Gross domestic product grew 4.8 percent sequentially in the second quarter, reversing a 1.6 percent fall in the first quarter. The rate matched economists’ expectations.
Nonetheless, the level of GDP was 4.4 percent below its pre-pandemic level.
Earlier, the Bank of England had projected the economy to grow around 5 percent in the second quarter and about 3 percent in the third quarter. GDP was forecast to reach its pre-pandemic level in the fourth quarter of 2021.
In June, GDP growth improved to 1 percent from 0.6 percent in May, ONS reported. This was faster than the economists’ forecast of 0.8 percent and marked the fifth consecutive month of growth.
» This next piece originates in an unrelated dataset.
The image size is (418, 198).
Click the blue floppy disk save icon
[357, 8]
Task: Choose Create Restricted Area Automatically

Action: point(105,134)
The 1 percent increase in June was an impressive result given the surge in COVID-19 virus cases in that month, Ruth Gregory, an economist at Capital Economics, said.
The big picture is that the recovery so far has been faster than most imagined possible six or 12 months ago, Gregory noted. The economy may yet surprise most forecasters again by emerging from the pandemic without much scarring.
On the production-side, services continued to be the main contributor to GDP’s recovery in June 2021, growing 1.5 percent in June, following a revised 0.7 percent growth in May.
Production output fell 0.7 percent in June, as planned temporary closures for maintenance of oil field production sites once again hit output. At the same time, manufacturing output rose 0.2 percent, after rising 0.1 percent in May.
Construction output contracted for a third consecutive month, with output down by 1.3 percent in June.
The expenditure-side breakdown showed that all main components except trade contributed to the growth, with the biggest contribution from household consumption. Household spending moved up 7.3 percent and government expenditure grew 6.1 percent.
Gross fixed capital formation contracted 0.5 percent due to a sharp fall in government investment. Business investment increased 2.4 percent, though it was still 15.3 percent below its pre-pandemic levels.
Total change in inventories rose by GBP 87 million in the second quarter.
Another report from the ONS showed that the visible trade gap widened to GBP 11.98 billion in June from GBP 9.6 billion in May. At the same time, the trade in services logged a surplus of GBP 9.47 billion, slightly up from GBP 9.44 billion in the prior month.
As a result, total trade balance posted a shortfall of GBP 2.5 billion in June versus -GBP 163 million a month ago.